In keeping with this edition’s theme of entrepreneurship and optimism, we shine the spotlight on one of our own, Ariel Gruswitz, Director of Innovation at Delaware Prosperity Partnership.
What does innovation mean in terms of what you feel is the mission of your job?
Gruswitz: I think there are a couple different aspects to it. In the science and technology world, innovation is asking, “Is there a more efficient way to do this?” or “How can we think outside the box in a way that’s beneficial for the business or the organization, but also for society?”
The stereotypical use of [the term] is in the science and tech areas, but it really applies to any kind of organization or company that’s trying to do things differently, whether it’s making a new product or creating a service.
I also think there is a cultural aspect to it: In Delaware we also focus on making the culture more inclusive and welcoming to all people, which then supports an even more robust ecosystem.
What is it about Delaware that helps it be more innovative?
Gruswitz: Just as our ads say: “Delaware is much bigger because of its size.” And it’s not only size, it’s access in another way as well—access to thought leaders, entrepreneurs, start-ups and researchers. Time and time again we hear that access in Delaware makes connectivity easier.
We have a rich 200+ year history of science and technology in this state. In many ways, this is a unique place. And we’re focused on convening the entrepreneurs and start-ups to ensure we can better understand the resources needed to truly capitalize on this remarkable talent pool and its potential.
Is there any particular area where you think Delaware could compete in that push for innovation?
Gruswitz: Actually, I think we are on that journey now. Because of my background, I see a real opportunity with agriculture, and I spend a decent amount of time trying to connect the stakeholders together. How do we connect the digital technologies that are being developed in the northern part of the state with the growers downstate?
Agriculture is one area. Another is biosciences, where we have an interesting community.
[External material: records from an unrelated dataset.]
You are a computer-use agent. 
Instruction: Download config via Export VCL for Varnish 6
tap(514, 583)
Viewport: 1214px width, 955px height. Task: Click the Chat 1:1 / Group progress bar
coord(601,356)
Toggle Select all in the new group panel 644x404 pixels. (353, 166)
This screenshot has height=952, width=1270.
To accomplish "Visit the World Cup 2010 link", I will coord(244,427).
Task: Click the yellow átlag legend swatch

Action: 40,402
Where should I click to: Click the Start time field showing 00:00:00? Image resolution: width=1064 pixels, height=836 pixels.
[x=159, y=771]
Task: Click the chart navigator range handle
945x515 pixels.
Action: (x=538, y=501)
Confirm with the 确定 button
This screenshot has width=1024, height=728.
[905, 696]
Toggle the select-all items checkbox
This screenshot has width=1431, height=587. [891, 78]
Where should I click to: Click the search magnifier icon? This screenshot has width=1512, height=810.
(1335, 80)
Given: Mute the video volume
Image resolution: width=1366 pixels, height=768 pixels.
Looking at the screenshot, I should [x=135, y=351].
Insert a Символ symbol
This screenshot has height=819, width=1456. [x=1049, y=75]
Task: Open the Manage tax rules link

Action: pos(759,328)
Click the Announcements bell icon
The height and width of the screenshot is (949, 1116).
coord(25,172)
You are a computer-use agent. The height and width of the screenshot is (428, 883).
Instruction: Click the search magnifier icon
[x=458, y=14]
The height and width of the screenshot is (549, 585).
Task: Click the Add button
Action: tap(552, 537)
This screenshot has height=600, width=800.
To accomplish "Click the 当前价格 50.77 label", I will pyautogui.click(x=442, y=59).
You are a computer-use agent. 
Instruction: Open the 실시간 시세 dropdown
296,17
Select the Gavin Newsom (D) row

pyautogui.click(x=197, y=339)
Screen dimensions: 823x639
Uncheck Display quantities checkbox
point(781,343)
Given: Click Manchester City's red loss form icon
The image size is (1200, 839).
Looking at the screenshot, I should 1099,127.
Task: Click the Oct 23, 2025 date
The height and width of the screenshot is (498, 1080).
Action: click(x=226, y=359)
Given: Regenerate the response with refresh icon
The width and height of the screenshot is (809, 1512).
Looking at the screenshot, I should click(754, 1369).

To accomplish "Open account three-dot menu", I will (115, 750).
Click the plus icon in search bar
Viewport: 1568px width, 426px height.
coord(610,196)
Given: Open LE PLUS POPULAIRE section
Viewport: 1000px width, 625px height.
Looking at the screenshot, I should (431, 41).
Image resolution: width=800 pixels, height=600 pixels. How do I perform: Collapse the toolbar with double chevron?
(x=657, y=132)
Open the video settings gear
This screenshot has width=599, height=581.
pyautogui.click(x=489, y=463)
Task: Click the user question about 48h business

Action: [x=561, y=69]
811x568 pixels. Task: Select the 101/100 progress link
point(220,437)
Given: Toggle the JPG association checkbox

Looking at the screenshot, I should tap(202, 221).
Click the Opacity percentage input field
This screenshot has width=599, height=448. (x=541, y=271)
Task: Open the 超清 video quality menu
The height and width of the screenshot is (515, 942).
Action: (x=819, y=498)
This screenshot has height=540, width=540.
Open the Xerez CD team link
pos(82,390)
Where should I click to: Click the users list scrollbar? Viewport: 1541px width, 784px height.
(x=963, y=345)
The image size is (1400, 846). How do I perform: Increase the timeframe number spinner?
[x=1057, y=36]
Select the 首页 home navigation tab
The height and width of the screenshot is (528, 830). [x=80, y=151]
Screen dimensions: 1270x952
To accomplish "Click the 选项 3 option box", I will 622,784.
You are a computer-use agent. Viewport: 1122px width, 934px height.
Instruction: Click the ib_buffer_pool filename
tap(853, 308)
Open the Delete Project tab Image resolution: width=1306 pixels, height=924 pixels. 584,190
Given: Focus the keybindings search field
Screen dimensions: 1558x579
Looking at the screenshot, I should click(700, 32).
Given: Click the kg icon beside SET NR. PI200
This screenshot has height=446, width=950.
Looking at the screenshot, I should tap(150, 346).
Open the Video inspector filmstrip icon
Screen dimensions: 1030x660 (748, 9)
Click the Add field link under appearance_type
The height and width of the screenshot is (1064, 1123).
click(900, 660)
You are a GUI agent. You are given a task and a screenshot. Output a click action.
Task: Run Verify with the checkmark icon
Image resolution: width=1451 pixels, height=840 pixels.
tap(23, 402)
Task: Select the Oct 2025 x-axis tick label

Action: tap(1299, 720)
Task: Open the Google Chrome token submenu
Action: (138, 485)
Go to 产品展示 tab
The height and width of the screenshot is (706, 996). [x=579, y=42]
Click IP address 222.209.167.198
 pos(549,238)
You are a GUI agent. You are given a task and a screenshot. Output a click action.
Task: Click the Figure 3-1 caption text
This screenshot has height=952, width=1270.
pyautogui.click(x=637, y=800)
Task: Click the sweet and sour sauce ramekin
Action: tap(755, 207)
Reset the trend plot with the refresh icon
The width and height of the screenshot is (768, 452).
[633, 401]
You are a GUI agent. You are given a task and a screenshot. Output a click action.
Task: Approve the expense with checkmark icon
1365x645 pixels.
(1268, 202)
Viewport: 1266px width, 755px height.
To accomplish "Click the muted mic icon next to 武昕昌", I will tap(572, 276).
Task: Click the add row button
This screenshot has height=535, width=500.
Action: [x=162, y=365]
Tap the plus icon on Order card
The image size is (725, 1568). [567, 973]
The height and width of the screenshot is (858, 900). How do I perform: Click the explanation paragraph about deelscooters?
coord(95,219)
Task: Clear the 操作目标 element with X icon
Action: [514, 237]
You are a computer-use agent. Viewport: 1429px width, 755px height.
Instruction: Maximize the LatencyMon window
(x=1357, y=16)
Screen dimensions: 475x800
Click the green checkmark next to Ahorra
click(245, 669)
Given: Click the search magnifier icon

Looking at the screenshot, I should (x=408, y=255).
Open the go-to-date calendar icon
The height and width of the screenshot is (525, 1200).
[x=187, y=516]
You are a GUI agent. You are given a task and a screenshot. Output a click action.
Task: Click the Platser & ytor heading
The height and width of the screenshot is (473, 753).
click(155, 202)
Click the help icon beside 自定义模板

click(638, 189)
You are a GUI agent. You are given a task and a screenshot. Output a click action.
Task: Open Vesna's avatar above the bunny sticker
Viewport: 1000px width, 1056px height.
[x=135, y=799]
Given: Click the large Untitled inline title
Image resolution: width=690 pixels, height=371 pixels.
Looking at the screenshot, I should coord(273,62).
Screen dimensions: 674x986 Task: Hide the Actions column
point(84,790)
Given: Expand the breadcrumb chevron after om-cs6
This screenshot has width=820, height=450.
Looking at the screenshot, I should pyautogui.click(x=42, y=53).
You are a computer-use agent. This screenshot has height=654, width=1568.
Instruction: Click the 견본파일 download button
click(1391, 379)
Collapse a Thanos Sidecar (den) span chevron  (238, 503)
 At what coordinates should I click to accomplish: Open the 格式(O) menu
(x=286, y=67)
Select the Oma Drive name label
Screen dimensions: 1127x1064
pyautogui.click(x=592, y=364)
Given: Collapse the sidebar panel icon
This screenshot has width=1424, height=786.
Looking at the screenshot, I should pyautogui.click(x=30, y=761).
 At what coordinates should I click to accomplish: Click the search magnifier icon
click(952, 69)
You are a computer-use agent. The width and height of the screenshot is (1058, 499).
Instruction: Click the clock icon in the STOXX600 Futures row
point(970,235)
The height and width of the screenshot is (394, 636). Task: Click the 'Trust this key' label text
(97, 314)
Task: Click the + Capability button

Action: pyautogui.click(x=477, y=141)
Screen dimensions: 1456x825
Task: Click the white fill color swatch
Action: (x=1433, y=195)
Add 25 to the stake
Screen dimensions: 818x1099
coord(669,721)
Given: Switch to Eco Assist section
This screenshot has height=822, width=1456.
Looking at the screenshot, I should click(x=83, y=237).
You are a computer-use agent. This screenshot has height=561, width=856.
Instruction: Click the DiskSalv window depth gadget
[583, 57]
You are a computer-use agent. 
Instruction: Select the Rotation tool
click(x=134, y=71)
It’s not a stereotypical scenario and points to another value-add of Delaware’s science and tech community. For us, it’s all the companies that make life sciences discoveries possible whether it’s creating instrumentation, research organizations, manufacturing organizations, or the mix of chemistry/bioscience companies.
What opportunity are you most excited about for Delaware as you look at 2020?
Gruswitz: One event that a lot of us are working on together is NeoFest. It’s going to be May 7 at the Chase Center.
For us, NeoFest means the celebration of what’s new in tech and start-ups. There are a few different elements to it. It’s a tech start-up competition, which DPP is sponsoring along with the State. We’re offering three significant top prizes. Start-ups from anywhere can apply, but if they win, they have to build their tech start-up in Delaware.
It’s also going to be an entrepreneurial summit, where people can learn about entrepreneurship in technology. There’ll be an innovation showcase for start-ups. And large existing companies can come in and talk about exciting new technologies they’re working on.
It’s really been a great exercise so far. It’s inviting and encouraging [a variety of organizations] to work together… If we’re all pulling together, I think we’ll all benefit.